**Data for analysis:**
_ _ _ _ _

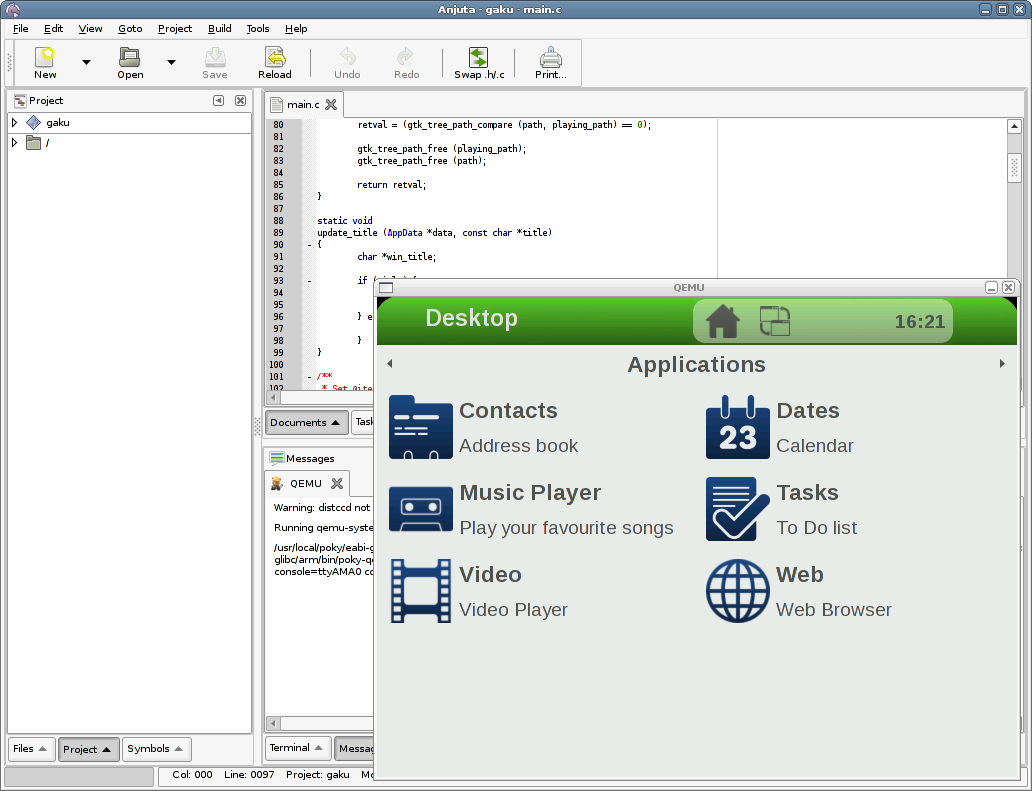Switch to the Symbols tab
1032x791 pixels.
coord(156,749)
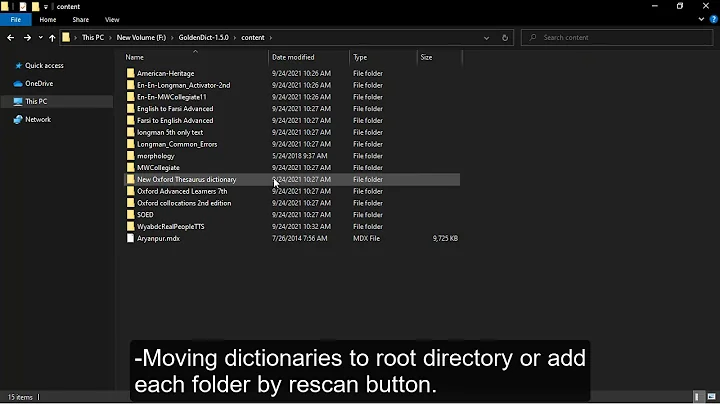
Task: Open OneDrive in the sidebar
Action: tap(39, 83)
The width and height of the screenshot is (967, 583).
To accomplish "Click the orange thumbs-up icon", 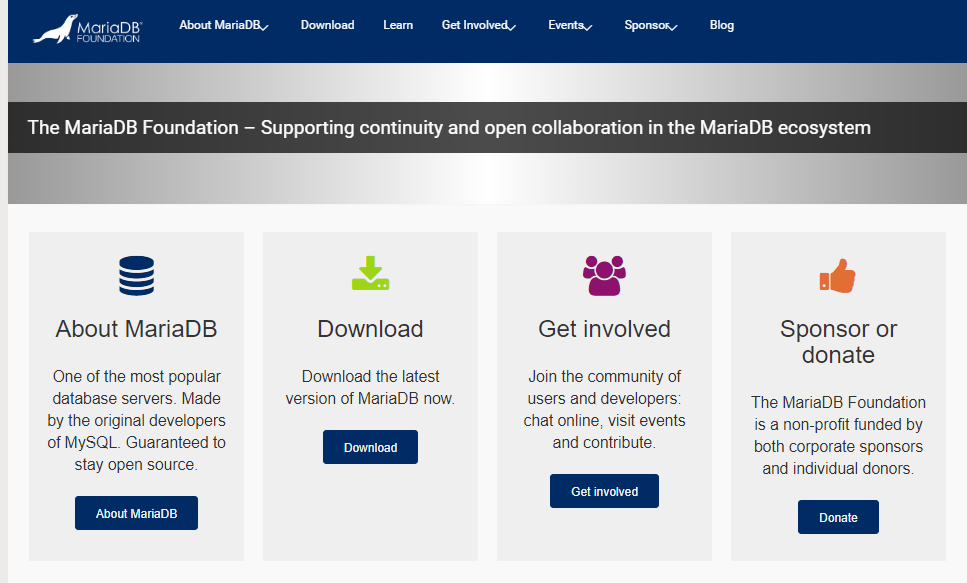I will point(837,276).
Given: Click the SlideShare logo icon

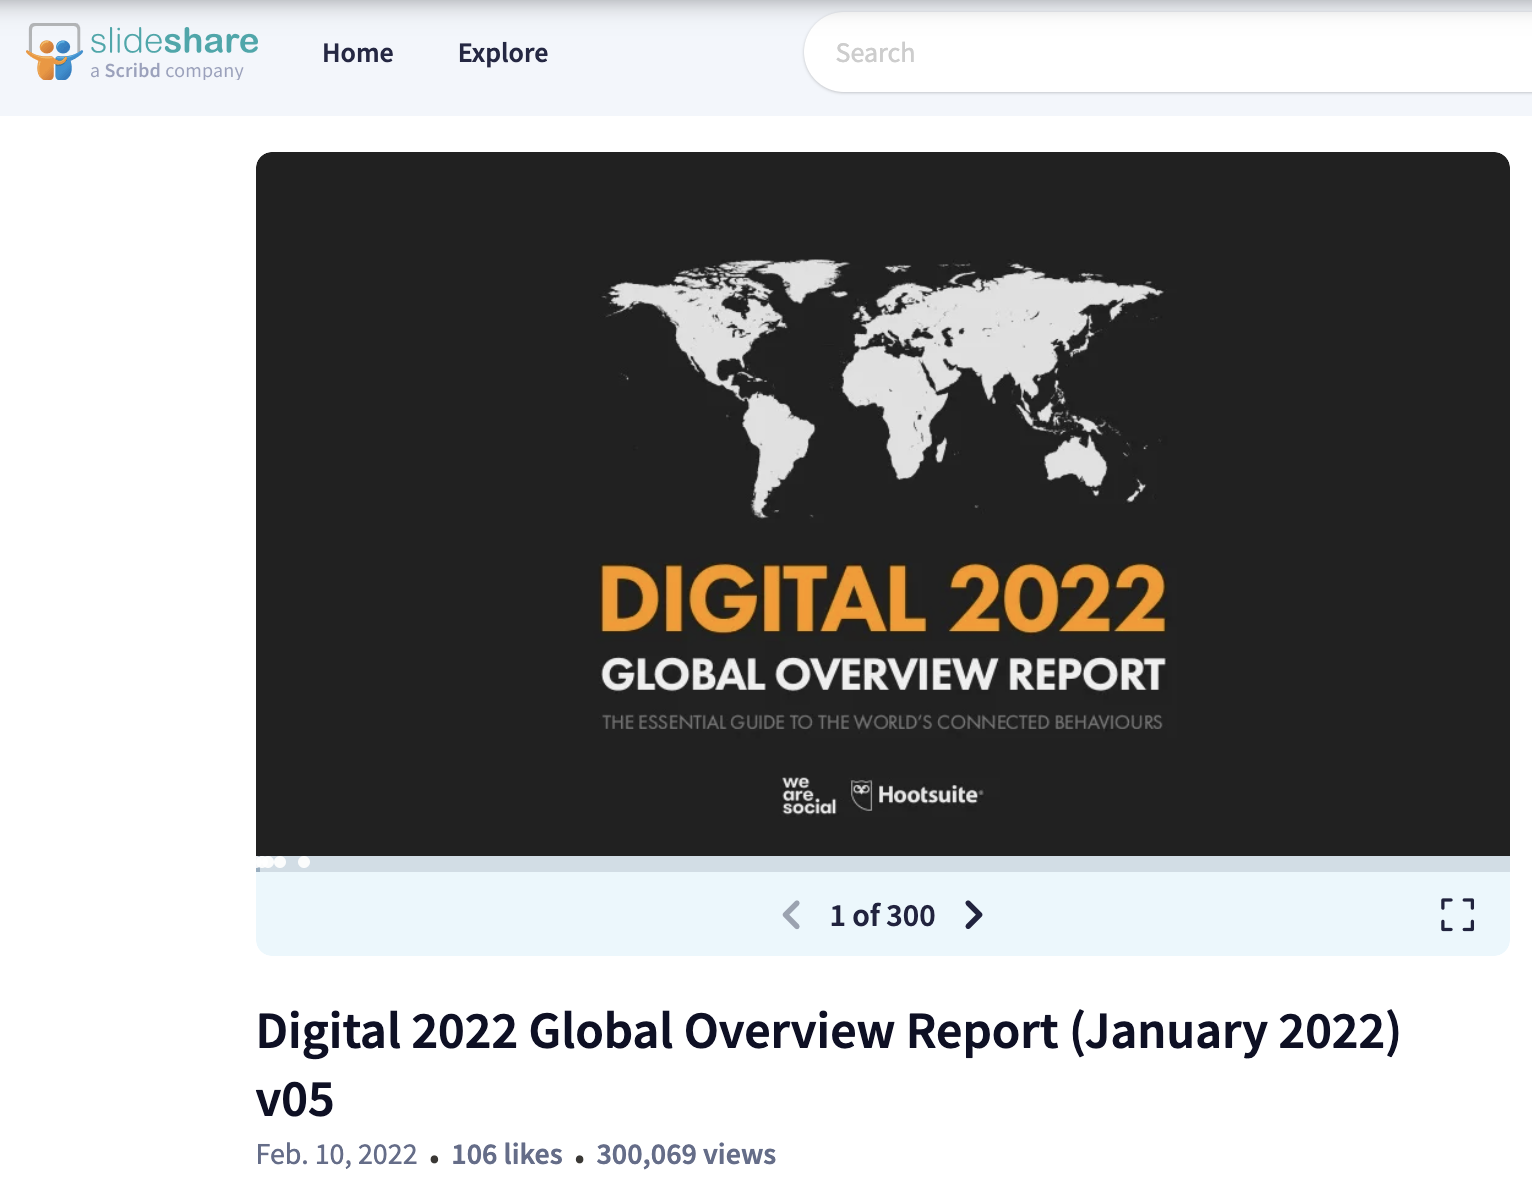Looking at the screenshot, I should [54, 52].
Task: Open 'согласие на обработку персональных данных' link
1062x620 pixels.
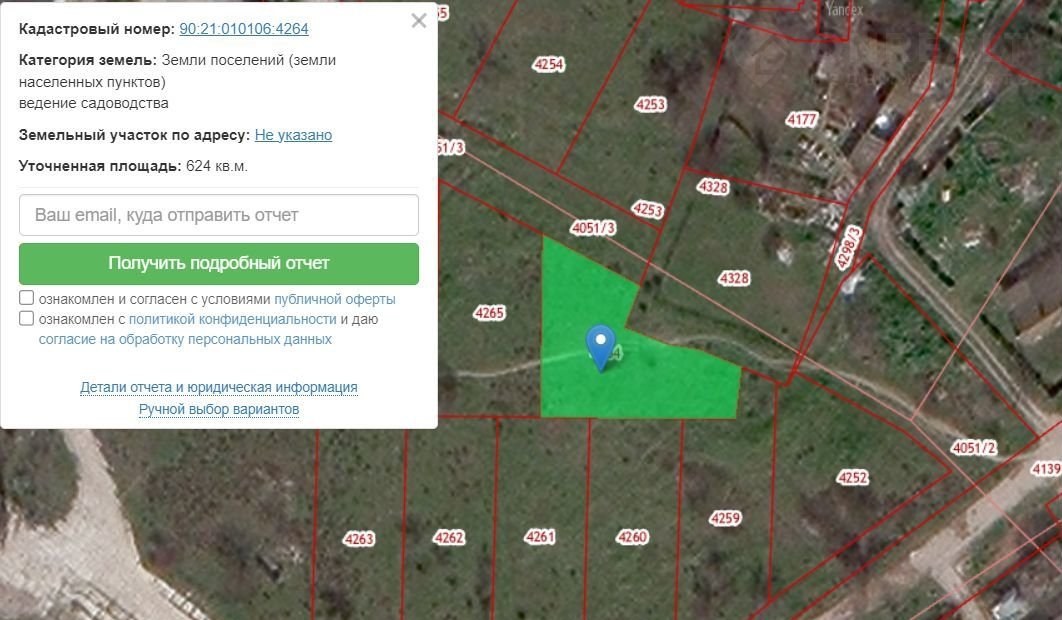Action: coord(185,339)
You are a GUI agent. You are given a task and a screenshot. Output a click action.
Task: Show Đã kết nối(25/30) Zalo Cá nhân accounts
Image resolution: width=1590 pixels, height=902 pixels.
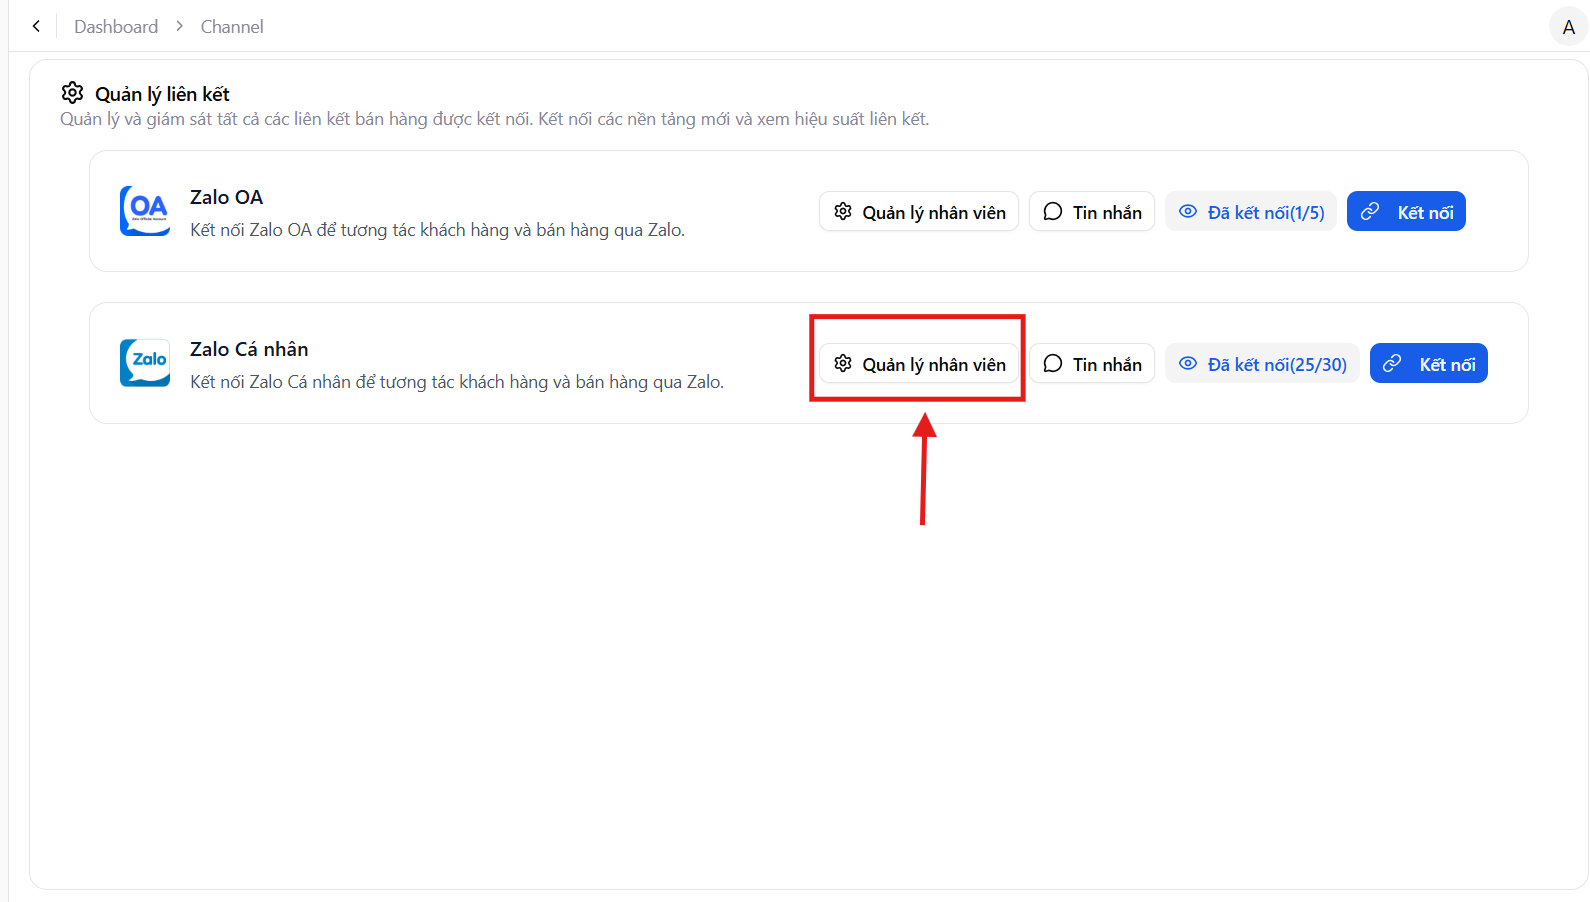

_ _ _ _ _

**Action item:** Copy exactly the lines from the one containing "Task: Open 'согласие" to the end of the records, both included, and leave the pictures out.

**Response to the task:**
Task: Open 'согласие на обработку персональных данных' link
1062x620 pixels.
Action: coord(185,339)
You are a GUI agent. You are given a task and a screenshot. Output a click action.
Task: Show Đã kết nối(25/30) Zalo Cá nhân accounts
Image resolution: width=1590 pixels, height=902 pixels.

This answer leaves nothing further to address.